Gagal Nikah, Hilang Harga Diri
Cinta tidak pernah meminta, dia sentiasa memberi, cinta membawa penderitaan, tetapi tidak pernah mendendam, tak pernah membalas dendam. Di mana ada cinta, di sana ada kehidupan, sedangkan kebencian membawa kepada kemusnahan. - Mahatma Gandhi

Ini kisah seorang gadis 30 tahunan bernama C. C lumayan cantik dengan hidung mancung, kulit kuning langsat, tinggi semampai, dan body aduhai. Selama hidup dia tidak pernah pacaran. Bukan berarti tidak ada yang mau sama dia. Namun, karena semua cowok lokal yang mencoba mendekati dan menyatakan cinta, selalu dia tolak! Mengapa? Dia terobsesi memiliki suami bule alias westernman.

Maka, pada era internet seperti sekarang ini, ketika dunia “disatukan” oleh teknologi, C tidak menyia-nyiakan kesempatan. Dalam berbagai situs jejaring sosial, dia memasang profilnya dengan kolom interest: westernman only. Dari sinilah semuanya berawal.

C pun banyak memiliki teman maya, cowok Eropa, Amerika, dan belahan bumi lain yang berkulit bule. Ini tidak mengherankan, karena C pandai bahasa asing dan luwes dalam berteman.

Dari ribuan sahabat mayanya, ada seorang cowok berumur 29 tahunan asal United Kingdom yang menggoda hatinya. Dari foto-foto yang dipajang di situs jejaring, cowok Inggris ini memang tampan. Maka, tanpa malu dan ragu, dalam berbagai kesempatan C dengan berbagai cara melakukan pedekate. Gayung pun tersambut. Dari inbox, email, yahoo messenger (YM), nomor handphone mereka saling bertukar. Singkat cerita, mereka pacaran jarak jauh.

Bulan-bulan pertama hubungan mereka wajar-wajar saja. Say hallo dan ngobrol di yahoo messenger yang paling sering mereka lakukan.

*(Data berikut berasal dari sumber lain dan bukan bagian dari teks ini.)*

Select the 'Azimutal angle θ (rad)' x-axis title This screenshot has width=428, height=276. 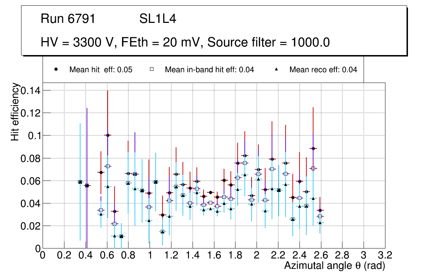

Setiap kesempatan digunakan C untuk terus “berdekatan” dengan kekasihnya itu. Saat kerja di kantor, dia selalu menyempatkan diri online setelah terlebih dulu berkirim SMS. Malam hari pun demikian. Mereka pun saling menggunakan kamera webcam, sehingga seolah-olah sedang bertatap muka secara langsung.

Setelah berjalan tiga bulan, si cowok mulai “nakal” dan menggoda C untuk membuka webcam dengan memperlihatkan bagian-bagian tubuhnya. C yang mabok kepayang pun tergoda, hingga mereka terlibat sexonline melalui webcam alias berhubungan seks secara online menggunakan webcam.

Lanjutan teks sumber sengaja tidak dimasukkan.